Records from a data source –
______________________________
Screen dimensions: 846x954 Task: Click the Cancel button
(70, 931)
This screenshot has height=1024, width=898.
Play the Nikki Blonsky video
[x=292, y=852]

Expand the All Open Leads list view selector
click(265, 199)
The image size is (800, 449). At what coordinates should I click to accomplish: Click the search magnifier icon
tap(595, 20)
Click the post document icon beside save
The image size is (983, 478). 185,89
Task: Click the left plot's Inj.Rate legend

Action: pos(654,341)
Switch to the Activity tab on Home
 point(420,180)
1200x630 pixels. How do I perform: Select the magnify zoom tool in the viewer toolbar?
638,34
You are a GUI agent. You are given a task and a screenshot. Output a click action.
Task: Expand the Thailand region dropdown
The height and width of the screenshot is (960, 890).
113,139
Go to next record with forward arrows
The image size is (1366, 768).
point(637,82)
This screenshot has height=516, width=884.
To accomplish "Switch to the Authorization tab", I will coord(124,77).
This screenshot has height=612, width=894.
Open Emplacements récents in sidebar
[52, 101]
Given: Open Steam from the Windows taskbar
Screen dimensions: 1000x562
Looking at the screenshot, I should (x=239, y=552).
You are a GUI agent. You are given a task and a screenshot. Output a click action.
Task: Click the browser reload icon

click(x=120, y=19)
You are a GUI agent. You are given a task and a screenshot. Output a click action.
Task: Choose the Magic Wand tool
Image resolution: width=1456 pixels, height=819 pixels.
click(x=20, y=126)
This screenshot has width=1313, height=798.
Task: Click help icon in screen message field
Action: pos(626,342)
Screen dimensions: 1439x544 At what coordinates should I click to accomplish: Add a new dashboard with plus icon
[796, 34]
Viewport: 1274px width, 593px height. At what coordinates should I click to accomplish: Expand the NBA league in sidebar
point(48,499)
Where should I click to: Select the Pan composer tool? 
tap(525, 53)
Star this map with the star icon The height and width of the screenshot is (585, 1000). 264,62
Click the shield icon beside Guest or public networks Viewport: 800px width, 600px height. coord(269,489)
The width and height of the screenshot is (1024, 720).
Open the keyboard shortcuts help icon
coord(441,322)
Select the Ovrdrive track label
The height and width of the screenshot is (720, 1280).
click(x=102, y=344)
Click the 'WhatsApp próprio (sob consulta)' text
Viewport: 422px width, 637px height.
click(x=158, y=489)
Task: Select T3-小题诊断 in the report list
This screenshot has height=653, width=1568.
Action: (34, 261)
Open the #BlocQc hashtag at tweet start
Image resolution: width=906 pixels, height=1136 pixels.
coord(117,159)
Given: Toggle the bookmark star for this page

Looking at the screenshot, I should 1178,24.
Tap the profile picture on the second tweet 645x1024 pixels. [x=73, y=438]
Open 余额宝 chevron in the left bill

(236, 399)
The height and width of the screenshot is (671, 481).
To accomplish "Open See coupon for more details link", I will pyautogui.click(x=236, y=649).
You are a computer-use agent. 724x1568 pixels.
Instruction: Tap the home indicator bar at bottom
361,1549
______________________________
Exercise –
The records above should be reproduced in full, exactly as they read.

Solution to this exercise –
Screen dimensions: 846x954 Task: Click the Cancel button
(70, 931)
This screenshot has height=1024, width=898.
Play the Nikki Blonsky video
[x=292, y=852]

Expand the All Open Leads list view selector
click(265, 199)
The image size is (800, 449). At what coordinates should I click to accomplish: Click the search magnifier icon
tap(595, 20)
Click the post document icon beside save
The image size is (983, 478). 185,89
Task: Click the left plot's Inj.Rate legend

Action: pos(654,341)
Switch to the Activity tab on Home
 point(420,180)
1200x630 pixels. How do I perform: Select the magnify zoom tool in the viewer toolbar?
638,34
You are a GUI agent. You are given a task and a screenshot. Output a click action.
Task: Expand the Thailand region dropdown
The height and width of the screenshot is (960, 890).
113,139
Go to next record with forward arrows
The image size is (1366, 768).
point(637,82)
This screenshot has height=516, width=884.
To accomplish "Switch to the Authorization tab", I will coord(124,77).
This screenshot has height=612, width=894.
Open Emplacements récents in sidebar
[52, 101]
Given: Open Steam from the Windows taskbar
Screen dimensions: 1000x562
Looking at the screenshot, I should (x=239, y=552).
You are a GUI agent. You are given a task and a screenshot. Output a click action.
Task: Click the browser reload icon

click(x=120, y=19)
You are a GUI agent. You are given a task and a screenshot. Output a click action.
Task: Choose the Magic Wand tool
Image resolution: width=1456 pixels, height=819 pixels.
click(x=20, y=126)
This screenshot has width=1313, height=798.
Task: Click help icon in screen message field
Action: pos(626,342)
Screen dimensions: 1439x544 At what coordinates should I click to accomplish: Add a new dashboard with plus icon
[796, 34]
Viewport: 1274px width, 593px height. At what coordinates should I click to accomplish: Expand the NBA league in sidebar
point(48,499)
Where should I click to: Select the Pan composer tool? 
tap(525, 53)
Star this map with the star icon The height and width of the screenshot is (585, 1000). 264,62
Click the shield icon beside Guest or public networks Viewport: 800px width, 600px height. coord(269,489)
The width and height of the screenshot is (1024, 720).
Open the keyboard shortcuts help icon
coord(441,322)
Select the Ovrdrive track label
The height and width of the screenshot is (720, 1280).
click(x=102, y=344)
Click the 'WhatsApp próprio (sob consulta)' text
Viewport: 422px width, 637px height.
click(x=158, y=489)
Task: Select T3-小题诊断 in the report list
This screenshot has height=653, width=1568.
Action: (34, 261)
Open the #BlocQc hashtag at tweet start
Image resolution: width=906 pixels, height=1136 pixels.
coord(117,159)
Given: Toggle the bookmark star for this page

Looking at the screenshot, I should 1178,24.
Tap the profile picture on the second tweet 645x1024 pixels. [x=73, y=438]
Open 余额宝 chevron in the left bill

(236, 399)
The height and width of the screenshot is (671, 481).
To accomplish "Open See coupon for more details link", I will pyautogui.click(x=236, y=649).
You are a computer-use agent. 724x1568 pixels.
Instruction: Tap the home indicator bar at bottom
361,1549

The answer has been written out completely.